For the first time, in as long as I could remember, I felt calm. The battle I created with God, and the war I started within myself was ending. I still do not know what he was said or what he prayed for, he just held my hand, bowed his head, and prayed.
I got up, wiped my tears, and took a deep breath. The biggest breath I think I had ever taken before. Almost as if, it was my first time breathing, and truthfully and symbolically, it was.
Just shy of 48 hours later, I found myself in church, and I was now weeping with tears of joy, thanking Jesus for just waiting for me. Thanking him, for making the battle within me, finally seize.
Now I know that man cannot save another man’s faith in one’s flesh, however, the Lord can speak through people. People he knows you will hear, at a time when you are finally listening.
On that day, in particular, he spoke through my Son’s father, through that prayer, and through his acceptance of me, in my lowest state. That act alone was God, and God alone.
In the past, he has also spoken to me through my daughter, and on several occasions. That night actually, after everything had subsided, she asked me numerous times, if we could go to church.
She has been hungry for His word for some time now and has been persistent. I was also persistent in telling her no, or making an excuse, until that night.
When I looked at her, and finally said yes, I saw a smile and light in her eyes, that I will never forget. She now counts down the days until Sunday, starting on Monday, and absorbs as much she can in between services.
We pray together, we laugh together, we dance and sing to gospel music together. Most importantly, we have found a new love for each other, through the love of the Lord, together.
In finding true peace, and acceptance with the Lord, I also found it within myself. I have learned, that He has forgiven me, for everything, and I need to do the same.
He has also reminded me, that all the mistakes, trials, and tribulations, caused by walking a path alone for many years, was actually all part of His path and plan FOR me all along. It has all led me to where I am today, and was all part of HIS plan, all along.
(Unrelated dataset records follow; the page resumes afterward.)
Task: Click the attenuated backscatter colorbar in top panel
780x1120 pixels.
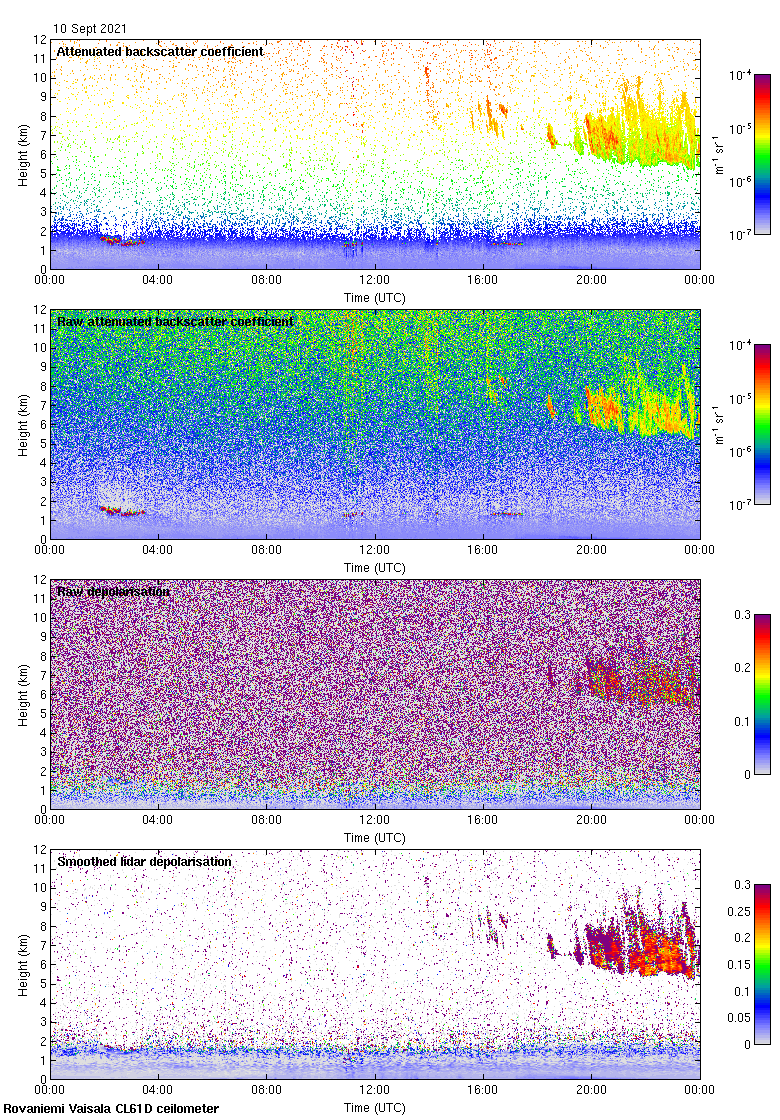Action: [762, 154]
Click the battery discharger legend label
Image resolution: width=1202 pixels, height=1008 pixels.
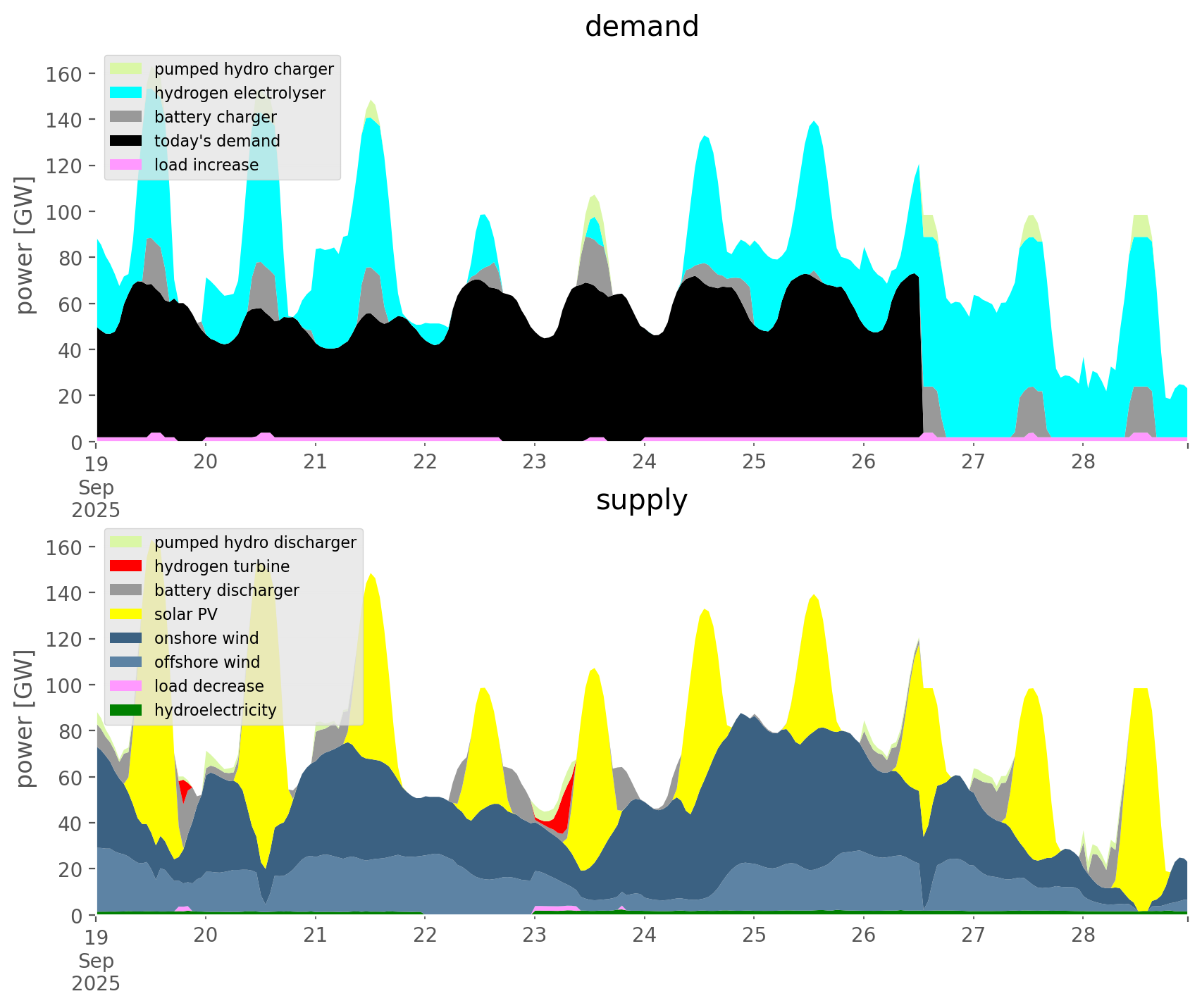click(x=226, y=590)
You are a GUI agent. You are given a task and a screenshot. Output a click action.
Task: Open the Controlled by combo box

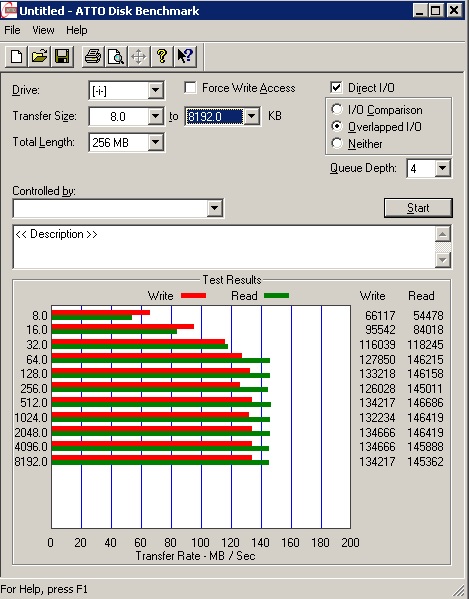[x=118, y=208]
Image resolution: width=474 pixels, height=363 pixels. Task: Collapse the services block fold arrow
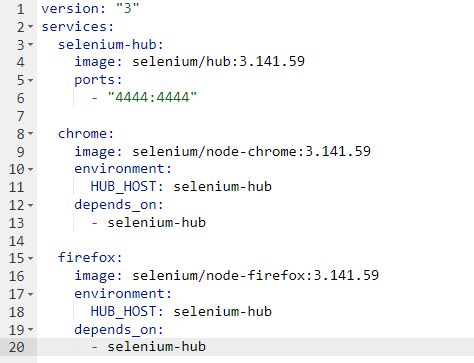(x=31, y=26)
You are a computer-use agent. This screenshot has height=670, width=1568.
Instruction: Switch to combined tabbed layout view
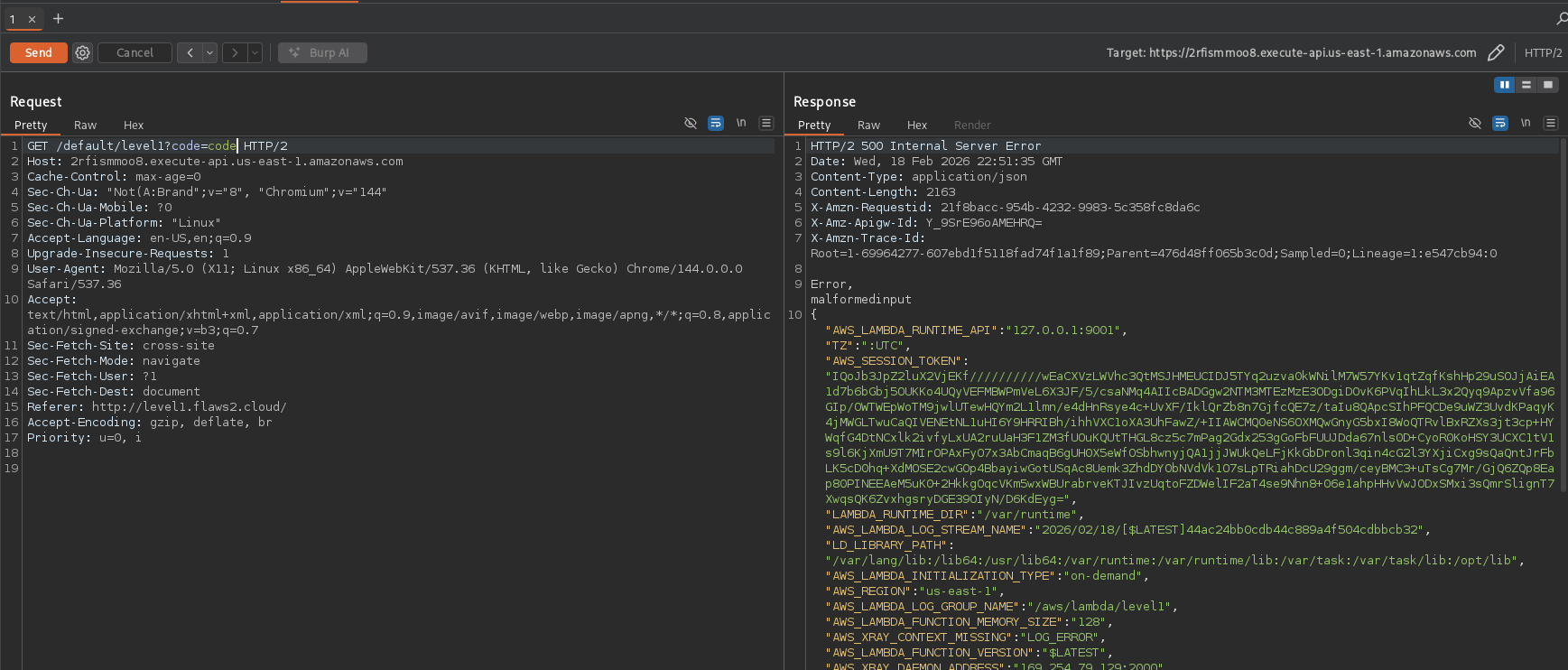click(x=1548, y=85)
Now, I stand as a woman of God, a mother of two amazing children, and they are my continued reasons, to just keep going, no matter what. I am now a woman who truly knows how to love, and have emotions that are always on the extreme side of the scale, truly, it’s all or nothing with me!
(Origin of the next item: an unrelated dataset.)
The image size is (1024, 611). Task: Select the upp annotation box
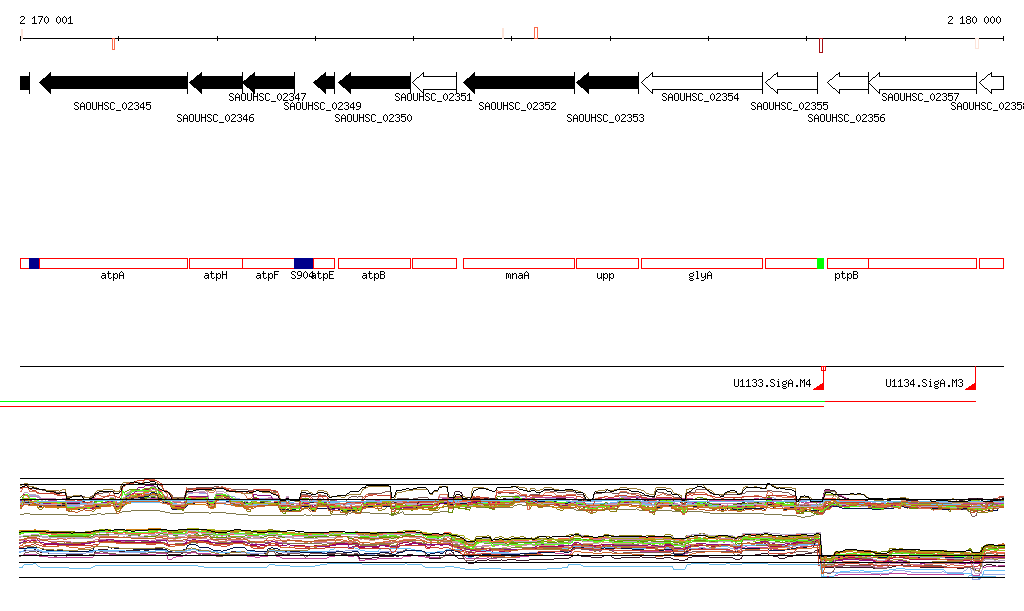click(607, 263)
I am intelligent, genuine and most importantly, I’m proud of who I’ve become, because of Him and his gracious love! I am no longer ashamed or remorseful, rather now, I’m just so very thankful! Thankful for every opportunity He has given me; whether it was good, bad or everything in between.
Every part of my past is now creating the future He intended for me to have, which looks oh so much brighter, than ever before! I would not be here, at this moment, writing this entry, if it were not for the LOVE and patience of the Lord or my past.
The very past that He shined His light on, and brought me to, and through, successfully. Even when I cursed him and my miserable life, He was still there, every step of the way, simply waiting for ME, to hear Him.
I have since regained my passion for writing and am loving it again, as that is the gift and talent He intended for me. He has unshackled me from the chains of limitations, that I had set upon myself.
All of those negative feelings, that I trapped, deep down inside, for nearly half of my life; now all coming to the surface, manifested into inspiration, and falling onto the paper, as I’m letting them go.
Here are a new beginning and a new journey, due to finding His calling for me in life, and a reborn spirit!
I am so, incredibly blessed to be here today, with the ability to share this journey with all of you, and your beautiful souls. I really hope, for those of you that have read my story, that at least just one of you can relate, and that just one of you find faith and hope in knowing, it will all be okay.
Nothing lasts forever, the pain and hurt can fade, you just have to allow Him in, and He WILL take it all away, always. Thank you again, and always remember, the best is yet to come!